## EXERCISE
The answer should be an exact repeat of the stretch of material below from the line containing "Click the help question mark icon" through the line containing "Open the Спорт".

## DATA FOR ANALYSIS

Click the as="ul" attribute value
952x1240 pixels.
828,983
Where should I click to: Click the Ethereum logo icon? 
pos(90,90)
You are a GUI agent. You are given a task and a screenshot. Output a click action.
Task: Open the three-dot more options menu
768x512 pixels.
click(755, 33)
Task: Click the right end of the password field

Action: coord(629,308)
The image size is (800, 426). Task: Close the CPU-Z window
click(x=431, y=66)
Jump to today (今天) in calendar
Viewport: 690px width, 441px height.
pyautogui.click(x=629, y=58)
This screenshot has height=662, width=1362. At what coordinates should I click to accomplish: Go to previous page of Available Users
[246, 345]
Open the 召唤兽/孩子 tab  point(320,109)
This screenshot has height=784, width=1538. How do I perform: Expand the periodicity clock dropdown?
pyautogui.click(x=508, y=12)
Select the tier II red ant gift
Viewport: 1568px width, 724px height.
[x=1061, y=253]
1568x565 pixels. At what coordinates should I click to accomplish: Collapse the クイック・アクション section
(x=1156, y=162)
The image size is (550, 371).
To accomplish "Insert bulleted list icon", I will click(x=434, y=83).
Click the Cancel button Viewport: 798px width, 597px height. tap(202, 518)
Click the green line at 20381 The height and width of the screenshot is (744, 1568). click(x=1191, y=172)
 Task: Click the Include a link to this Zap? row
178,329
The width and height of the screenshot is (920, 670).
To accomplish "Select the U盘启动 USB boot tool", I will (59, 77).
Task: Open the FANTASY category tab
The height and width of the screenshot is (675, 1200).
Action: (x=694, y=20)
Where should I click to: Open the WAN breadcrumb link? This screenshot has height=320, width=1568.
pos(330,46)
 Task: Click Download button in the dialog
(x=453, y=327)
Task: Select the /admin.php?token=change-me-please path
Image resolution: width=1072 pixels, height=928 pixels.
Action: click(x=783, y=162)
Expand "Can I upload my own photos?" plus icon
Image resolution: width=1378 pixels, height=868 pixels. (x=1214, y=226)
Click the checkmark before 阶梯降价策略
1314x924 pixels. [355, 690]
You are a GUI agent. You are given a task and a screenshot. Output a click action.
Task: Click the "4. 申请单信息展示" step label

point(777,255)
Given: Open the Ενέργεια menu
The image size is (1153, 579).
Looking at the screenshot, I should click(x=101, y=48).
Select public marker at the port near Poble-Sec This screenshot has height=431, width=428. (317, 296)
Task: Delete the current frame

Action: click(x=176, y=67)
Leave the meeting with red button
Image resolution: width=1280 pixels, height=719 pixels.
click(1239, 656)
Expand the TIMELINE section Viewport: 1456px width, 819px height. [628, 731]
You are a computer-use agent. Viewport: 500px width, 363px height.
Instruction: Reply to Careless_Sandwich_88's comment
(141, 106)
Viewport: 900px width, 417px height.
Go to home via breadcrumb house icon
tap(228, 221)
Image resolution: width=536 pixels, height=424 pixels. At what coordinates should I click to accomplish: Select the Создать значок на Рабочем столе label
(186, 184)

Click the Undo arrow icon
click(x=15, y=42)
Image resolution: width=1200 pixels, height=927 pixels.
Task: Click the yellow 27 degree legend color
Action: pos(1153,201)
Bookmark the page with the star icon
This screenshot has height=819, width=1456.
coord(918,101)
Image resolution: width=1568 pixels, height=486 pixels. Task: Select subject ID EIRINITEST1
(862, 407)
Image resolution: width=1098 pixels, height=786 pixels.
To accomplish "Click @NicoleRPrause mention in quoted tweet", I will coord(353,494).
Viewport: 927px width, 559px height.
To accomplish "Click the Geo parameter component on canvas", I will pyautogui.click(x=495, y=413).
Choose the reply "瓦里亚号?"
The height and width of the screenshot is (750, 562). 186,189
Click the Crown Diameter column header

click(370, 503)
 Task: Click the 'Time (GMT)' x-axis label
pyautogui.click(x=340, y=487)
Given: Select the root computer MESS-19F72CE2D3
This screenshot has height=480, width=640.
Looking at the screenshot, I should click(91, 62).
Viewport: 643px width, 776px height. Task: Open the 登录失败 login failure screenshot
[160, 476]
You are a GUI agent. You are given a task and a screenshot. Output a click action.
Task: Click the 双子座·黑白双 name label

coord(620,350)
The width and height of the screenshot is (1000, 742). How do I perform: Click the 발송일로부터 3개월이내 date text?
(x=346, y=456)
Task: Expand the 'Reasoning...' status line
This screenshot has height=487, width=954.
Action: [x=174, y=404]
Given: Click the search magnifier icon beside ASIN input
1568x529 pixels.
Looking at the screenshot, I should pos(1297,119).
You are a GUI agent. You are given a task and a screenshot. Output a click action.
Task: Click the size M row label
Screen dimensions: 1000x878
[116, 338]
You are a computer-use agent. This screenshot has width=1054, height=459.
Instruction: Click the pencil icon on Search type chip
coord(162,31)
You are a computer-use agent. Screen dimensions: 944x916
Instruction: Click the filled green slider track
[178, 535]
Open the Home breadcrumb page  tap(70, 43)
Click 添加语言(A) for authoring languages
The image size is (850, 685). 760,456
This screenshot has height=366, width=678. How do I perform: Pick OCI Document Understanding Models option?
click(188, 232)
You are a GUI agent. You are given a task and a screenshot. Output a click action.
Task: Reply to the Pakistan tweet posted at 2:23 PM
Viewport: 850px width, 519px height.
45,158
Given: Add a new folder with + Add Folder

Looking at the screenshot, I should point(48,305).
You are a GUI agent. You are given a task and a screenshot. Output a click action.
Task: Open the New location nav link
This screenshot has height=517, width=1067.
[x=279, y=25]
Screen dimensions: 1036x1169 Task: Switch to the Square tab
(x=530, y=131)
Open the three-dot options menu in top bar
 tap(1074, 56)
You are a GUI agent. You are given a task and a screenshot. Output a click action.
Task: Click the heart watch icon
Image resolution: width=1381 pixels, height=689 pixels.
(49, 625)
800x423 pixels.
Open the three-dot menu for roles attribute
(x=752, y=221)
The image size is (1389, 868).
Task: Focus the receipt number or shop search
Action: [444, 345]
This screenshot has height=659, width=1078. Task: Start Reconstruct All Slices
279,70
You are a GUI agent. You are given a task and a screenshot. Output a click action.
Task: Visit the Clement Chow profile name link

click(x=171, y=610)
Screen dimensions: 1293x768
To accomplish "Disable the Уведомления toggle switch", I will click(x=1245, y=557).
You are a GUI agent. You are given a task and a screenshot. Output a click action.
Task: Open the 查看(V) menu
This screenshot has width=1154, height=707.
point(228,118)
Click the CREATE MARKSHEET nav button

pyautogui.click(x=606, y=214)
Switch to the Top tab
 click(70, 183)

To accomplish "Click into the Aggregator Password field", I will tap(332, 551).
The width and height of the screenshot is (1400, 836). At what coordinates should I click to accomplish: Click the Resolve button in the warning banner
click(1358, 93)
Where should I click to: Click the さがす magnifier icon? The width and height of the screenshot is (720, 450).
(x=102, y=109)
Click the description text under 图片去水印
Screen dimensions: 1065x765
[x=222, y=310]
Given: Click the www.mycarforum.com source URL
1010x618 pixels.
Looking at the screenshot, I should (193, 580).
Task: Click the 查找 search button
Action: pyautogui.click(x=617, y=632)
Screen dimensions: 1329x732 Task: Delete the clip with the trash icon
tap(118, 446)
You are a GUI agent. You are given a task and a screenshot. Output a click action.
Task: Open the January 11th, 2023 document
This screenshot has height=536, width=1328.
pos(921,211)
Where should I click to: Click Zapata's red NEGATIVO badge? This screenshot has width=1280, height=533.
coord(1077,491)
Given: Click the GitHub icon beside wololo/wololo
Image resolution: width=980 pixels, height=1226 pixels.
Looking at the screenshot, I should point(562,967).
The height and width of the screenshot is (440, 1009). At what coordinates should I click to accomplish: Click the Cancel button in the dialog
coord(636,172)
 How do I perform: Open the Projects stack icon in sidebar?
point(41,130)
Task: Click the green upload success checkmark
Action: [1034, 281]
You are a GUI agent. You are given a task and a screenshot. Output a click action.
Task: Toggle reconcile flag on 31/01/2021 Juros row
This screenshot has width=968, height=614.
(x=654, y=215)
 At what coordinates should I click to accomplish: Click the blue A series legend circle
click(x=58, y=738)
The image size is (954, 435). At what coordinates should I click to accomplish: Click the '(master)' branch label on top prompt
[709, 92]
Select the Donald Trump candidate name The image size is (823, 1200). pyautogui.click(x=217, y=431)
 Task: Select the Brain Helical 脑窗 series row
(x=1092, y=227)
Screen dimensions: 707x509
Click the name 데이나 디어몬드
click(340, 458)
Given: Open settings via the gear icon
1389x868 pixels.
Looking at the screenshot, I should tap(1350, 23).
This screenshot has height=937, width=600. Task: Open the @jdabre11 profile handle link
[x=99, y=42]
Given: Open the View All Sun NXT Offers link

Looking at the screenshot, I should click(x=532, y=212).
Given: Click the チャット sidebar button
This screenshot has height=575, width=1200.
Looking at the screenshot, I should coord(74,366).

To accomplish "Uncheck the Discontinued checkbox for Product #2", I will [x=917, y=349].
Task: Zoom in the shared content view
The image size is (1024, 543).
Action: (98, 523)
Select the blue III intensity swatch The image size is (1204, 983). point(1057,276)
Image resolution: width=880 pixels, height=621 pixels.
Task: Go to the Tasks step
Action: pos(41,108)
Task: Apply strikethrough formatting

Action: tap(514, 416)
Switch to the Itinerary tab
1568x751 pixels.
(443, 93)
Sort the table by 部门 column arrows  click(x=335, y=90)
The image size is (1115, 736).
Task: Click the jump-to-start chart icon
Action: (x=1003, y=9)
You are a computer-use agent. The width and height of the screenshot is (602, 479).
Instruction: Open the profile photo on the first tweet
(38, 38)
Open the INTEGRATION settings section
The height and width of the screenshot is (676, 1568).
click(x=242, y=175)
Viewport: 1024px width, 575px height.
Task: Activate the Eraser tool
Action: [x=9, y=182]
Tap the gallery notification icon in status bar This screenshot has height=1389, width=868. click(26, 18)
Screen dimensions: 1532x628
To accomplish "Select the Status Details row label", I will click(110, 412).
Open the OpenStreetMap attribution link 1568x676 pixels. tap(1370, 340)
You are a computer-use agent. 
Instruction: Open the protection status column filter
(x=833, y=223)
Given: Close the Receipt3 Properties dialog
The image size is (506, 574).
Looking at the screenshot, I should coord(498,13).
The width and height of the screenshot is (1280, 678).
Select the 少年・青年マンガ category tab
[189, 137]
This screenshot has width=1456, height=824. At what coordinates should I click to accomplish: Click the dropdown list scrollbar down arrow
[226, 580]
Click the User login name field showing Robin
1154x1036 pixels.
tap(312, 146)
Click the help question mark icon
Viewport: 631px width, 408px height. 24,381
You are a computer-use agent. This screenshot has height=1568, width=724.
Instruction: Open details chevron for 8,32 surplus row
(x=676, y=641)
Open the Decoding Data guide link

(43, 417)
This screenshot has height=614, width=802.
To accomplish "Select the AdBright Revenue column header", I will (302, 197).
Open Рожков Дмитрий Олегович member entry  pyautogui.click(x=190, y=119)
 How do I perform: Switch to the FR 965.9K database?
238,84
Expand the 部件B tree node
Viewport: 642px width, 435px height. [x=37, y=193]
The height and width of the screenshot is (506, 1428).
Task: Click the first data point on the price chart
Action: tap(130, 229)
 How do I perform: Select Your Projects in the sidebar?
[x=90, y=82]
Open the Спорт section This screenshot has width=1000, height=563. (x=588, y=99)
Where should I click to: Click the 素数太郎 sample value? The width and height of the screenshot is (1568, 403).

## TASK OUTPUT
Click the help question mark icon
Viewport: 631px width, 408px height. 24,381
You are a computer-use agent. This screenshot has height=1568, width=724.
Instruction: Open details chevron for 8,32 surplus row
(x=676, y=641)
Open the Decoding Data guide link

(43, 417)
This screenshot has height=614, width=802.
To accomplish "Select the AdBright Revenue column header", I will (302, 197).
Open Рожков Дмитрий Олегович member entry  pyautogui.click(x=190, y=119)
 How do I perform: Switch to the FR 965.9K database?
238,84
Expand the 部件B tree node
Viewport: 642px width, 435px height. [x=37, y=193]
The height and width of the screenshot is (506, 1428).
Task: Click the first data point on the price chart
Action: tap(130, 229)
 How do I perform: Select Your Projects in the sidebar?
[x=90, y=82]
Open the Спорт section This screenshot has width=1000, height=563. (x=588, y=99)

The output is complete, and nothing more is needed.